The concern is rooted in Colorado law itself. State statute says a new mandate or service increase for local governments must come with extra state money to cover the cost, or the requirement can be treated as optional. County officials have argued for months that when lawmakers pass policies without funding, the bill lands on county taxpayers, county employees or both.

That worry has taken on a sharper edge as immigration-related measures move forward. Senate Bill 25-276 passed its first committee in April 2025 and would expand immigrant protections while further limiting Immigration and Customs Enforcement access and some local jail practices. Gov. Jared Polis later signaled he was open to signing the bill after revisions, which made county officials’ objections feel less like symbolism and more like a live operational dispute. For Las Animas County, a law that affects detention, reporting or access to county facilities could mean extra paperwork for staff and new pressure on the sheriff’s office.

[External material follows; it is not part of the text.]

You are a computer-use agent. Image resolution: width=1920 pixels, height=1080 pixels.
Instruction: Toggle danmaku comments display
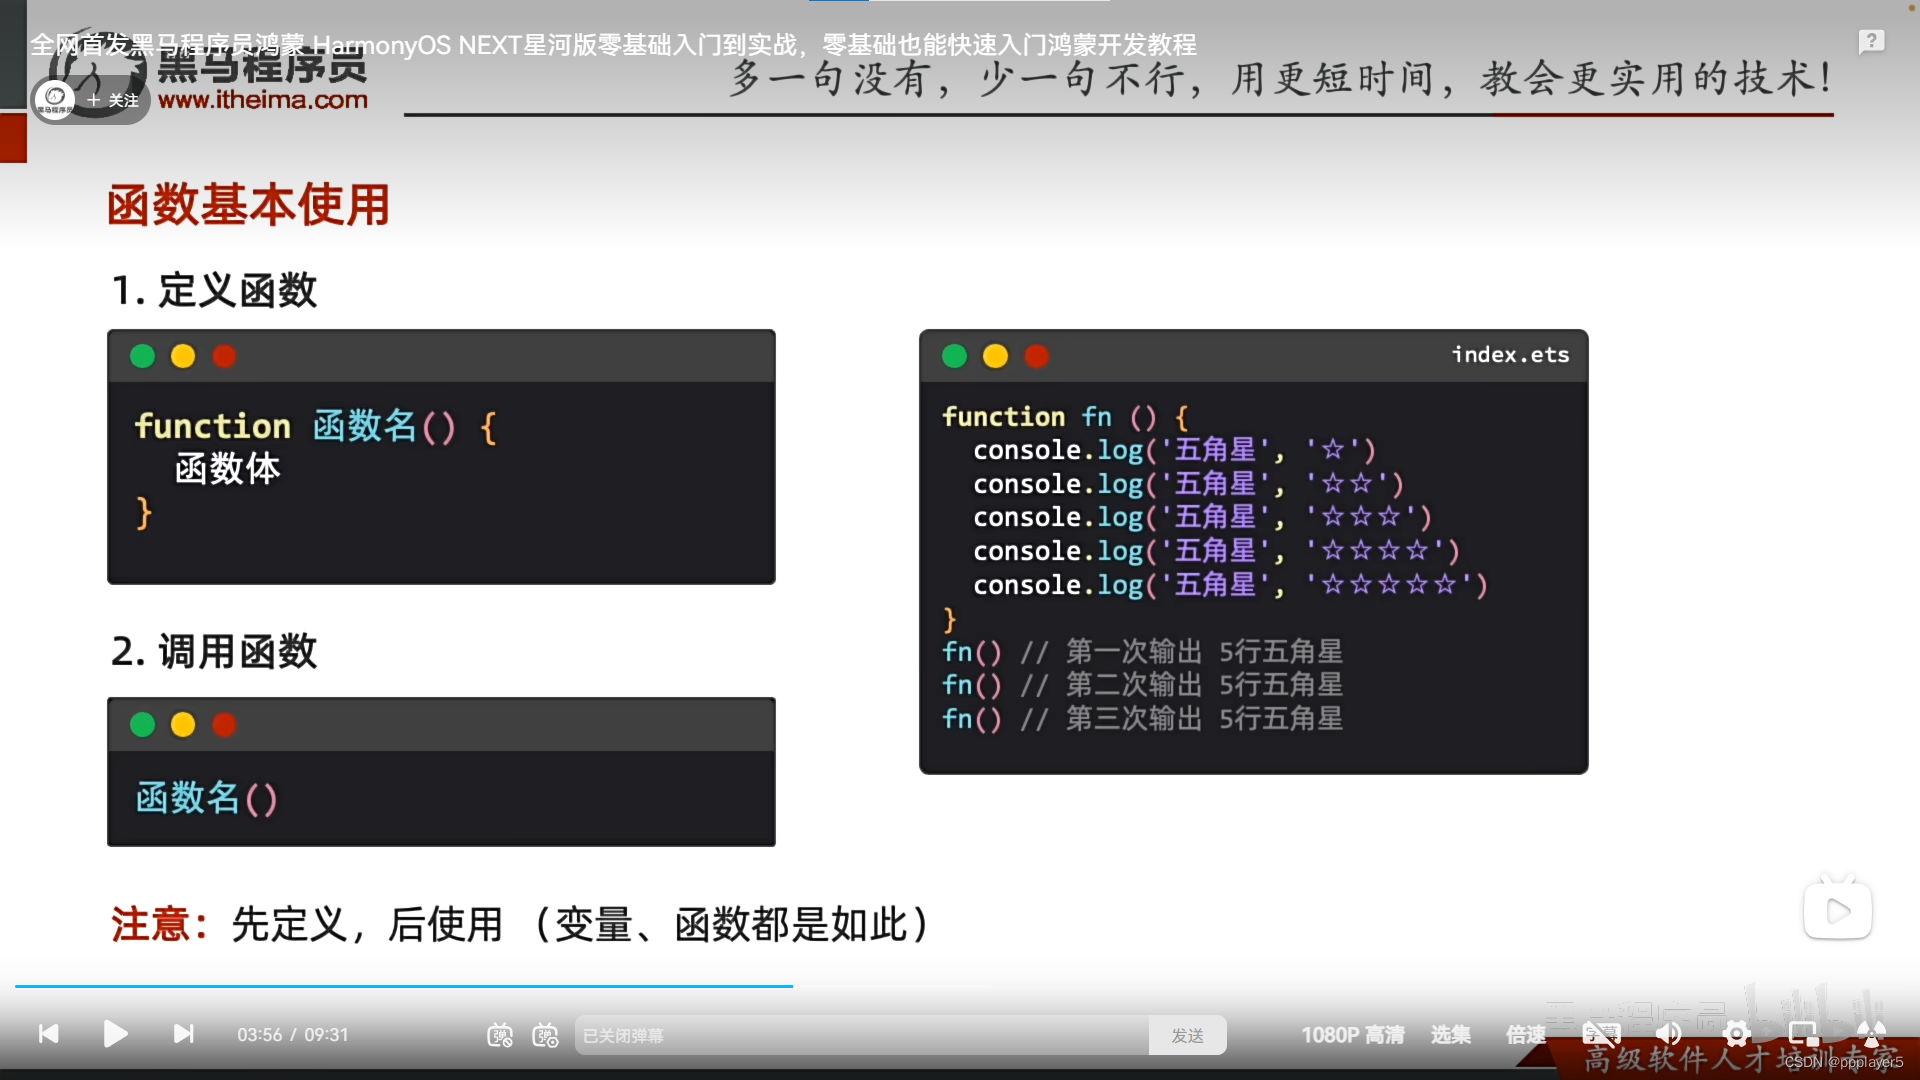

The county’s budget has little room to absorb new work. The Board of County Commissioners oversees the annual budget, ordinances, zoning and county services, including road and bridge maintenance and human services. In a county the size of Las Animas, even a small unfunded task can mean fewer dollars for road upkeep, slower staffing decisions or less flexibility when other priorities arise. Mesa County has said some unfunded mandates could cost it hundreds of thousands of dollars a year, a warning that county officials in Trinidad appear to see as a cautionary example.

AI-generated illustration
AI-generated illustration

The legal landscape has also grown more hostile to county challenges. On April 9, 2026, the Colorado Court of Appeals ruled that counties lack standing to challenge a 2023 state law limiting immigration-detention contracts. That ruling narrowed one of the few legal routes counties had used to push back on state policy, leaving political pressure and lobbying as the main tools.

Las Animas County has already used both. On Aug. 5, the three county commissioners signed a letter urging Gov. Polis and the Colorado General Assembly to reconsider the volume and scope of unfunded mandates. Commissioner Tony Hass has also repeatedly taken public positions against state bills in prior meetings, underscoring that the county’s current warning fits a longer pattern of resistance to state policies officials say are written in Denver but paid for in Trinidad.